Totality of circumstances provided reasonable suspicion to stop vehicle
Langlade County v. Casey Joseph Stegall, 2014AP2369, District 3, 5/5/15 (one-judge decision; ineligible for publication); case activity (including briefs)
Reasonable suspicion does not require the presence of certain facts, or a certain number of facts; rather, “what constitutes reasonable suspicion is a common sense test: under all the facts and circumstances present, what would a reasonable police officer reasonably suspect in light of his or her training and experience.” State v. Young, 212 Wis. 2d 417, 424, 569 N.W.2d 84 (Ct. App. 1997). That “common sense test” was met here.
Detention in squad car wasn’t unreasonable and didn’t convert stop into arrest
State v. Richard S. Foley, 2014AP2601-CR, District 4, 4/30/15 (one-judge decision; ineligible for publication); case activity (including briefs)
Detaining Foley in a squad car during a traffic stop was reasonable under the circumstances and didn’t transform the stop into an arrest.
SCOTUS: Police cannot prolong a completed traffic stop to conduct dog sniff absent reasonable suspicion
Rodriguez v. United States, USSC No. 13-9972, 2015 WL 1780927 (April 21, 2015), reversing United States v. Rodriguez, 741 F.3d 905 (8th Cir. 2014); Scotusblog page (includes links to briefs and commentary)

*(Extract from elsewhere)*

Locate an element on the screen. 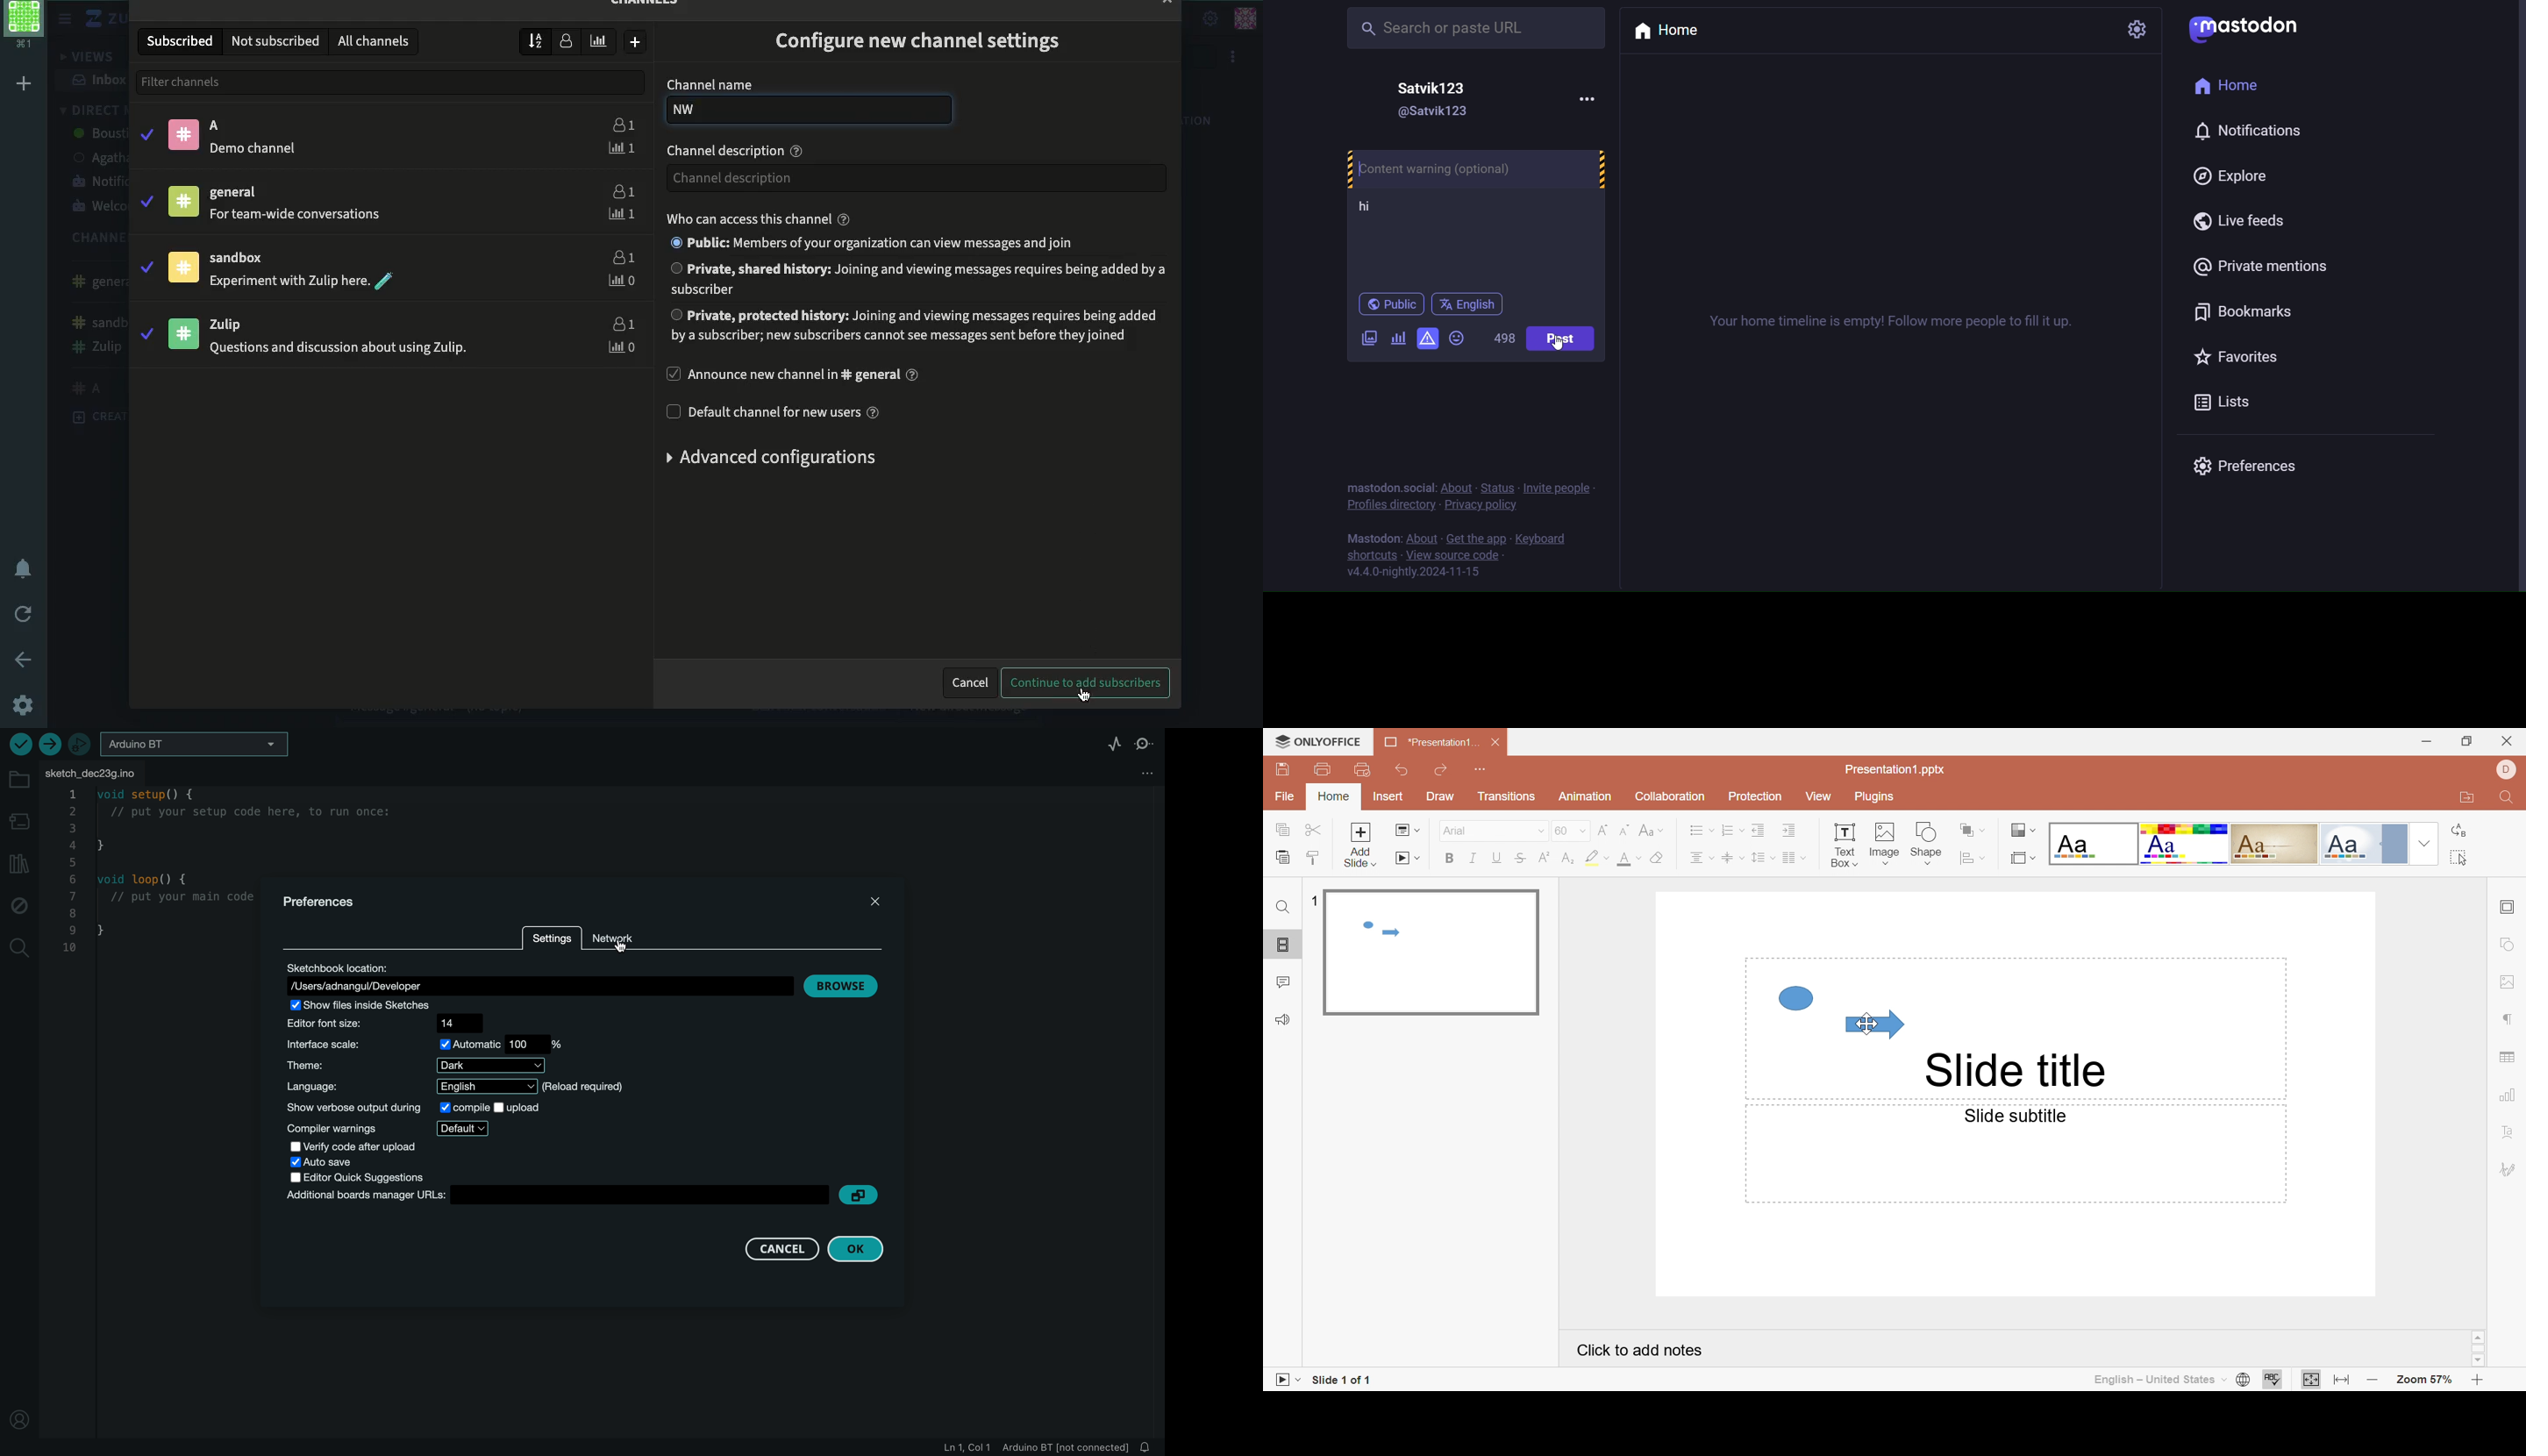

Some lower courts have held that police may briefly prolong a completed traffic stop in order to conduct a dog sniff. The Supreme Court rejects that approach, and holds that a seizure justified only by a traffic violation “‘become[s] unlawful if it is prolonged beyond the time reasonably required to complete th[e] mission’ of issuing a ticket for the violation.” (Slip op. at 1, quoting Illinois v. Caballes, 543 U.S. 405, 407 (2005)). Thus, prolonging a traffic stop requires reasonable suspicion of criminal activity beyond the traffic infraction.
Police lacked reasonable suspicion to stop person in high crime area
State v. Jennifer L. Wilson, 2014AP2358-CR, District 3, 4/21/15 (one-judge decision; ineligible for publication); case activity (including briefs)

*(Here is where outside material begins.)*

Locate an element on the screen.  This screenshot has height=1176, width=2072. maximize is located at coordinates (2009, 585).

A person’s presence in an area with frequent calls for drug activity and a suspected drug house is not, by itself, enough to justify an investigative stop of the person; the police must have particularized information that the person might be engaged in criminal activity. Police lacked that kind of particularized information in this case, so the stop was unlawful.
Detention by security guards doesn’t count as part of prolonged stop
County of Winnebago v. Joshua R. Hunter, 2014AP2628, 4/1/15, District 2 (1-judge opinion, ineligible for publication); click here for docket and briefs
Hunter sought suppression of evidence supporting his conviction for OWI, and with a prohibited alcohol concentration, because law enforcement detained him for an unlawful length of time. His motion failed based on the court of appeals’ reading of the not-so-clear testimony at the suppression hearing.
Request for driver’s ID was reasonable extension of stop
State v. Rachel L. Huck, 2014AP2190-CR, District 3, 2/3/15 (1-judge decision; ineligible for publication); case activity (including briefs)
Having stopped a vehicle on reasonable suspicion that the registered owner had a suspended license, the officer was entitled to continue the detention to ask the driver—who clearly wasn’t the registered owner—for his driver’s license.
Law enforcement need not activate squad car video when making traffic stop
County of Calumet v. Lisa L. Dolajeck, 2014AP2100, District 2, 1/21/15 (one-judge opinion; ineligible for publication); case activity
The court of appeals here affirms a decision denying a motion to dismiss OWI charges and a motion to suppress evidence obtained during a traffic stop. It holds that the sheriff in this case had reasonable suspicion to make the stop, and nothing requires law enforcement officers to record a stop even if they have video cameras in their squad cars.
State v. Richard E. Houghton, Jr., 2013AP1581-CR, petition for review granted 1/13/15
Review of an unpublished per curiam court of appeals decision; case activity
Issue (composed by On Point)
Can a police officer’s reasonable mistake of law give rise to reasonable suspicion or probable cause necessary to uphold a seizure under article I, §11 of the Wisconsin constitution?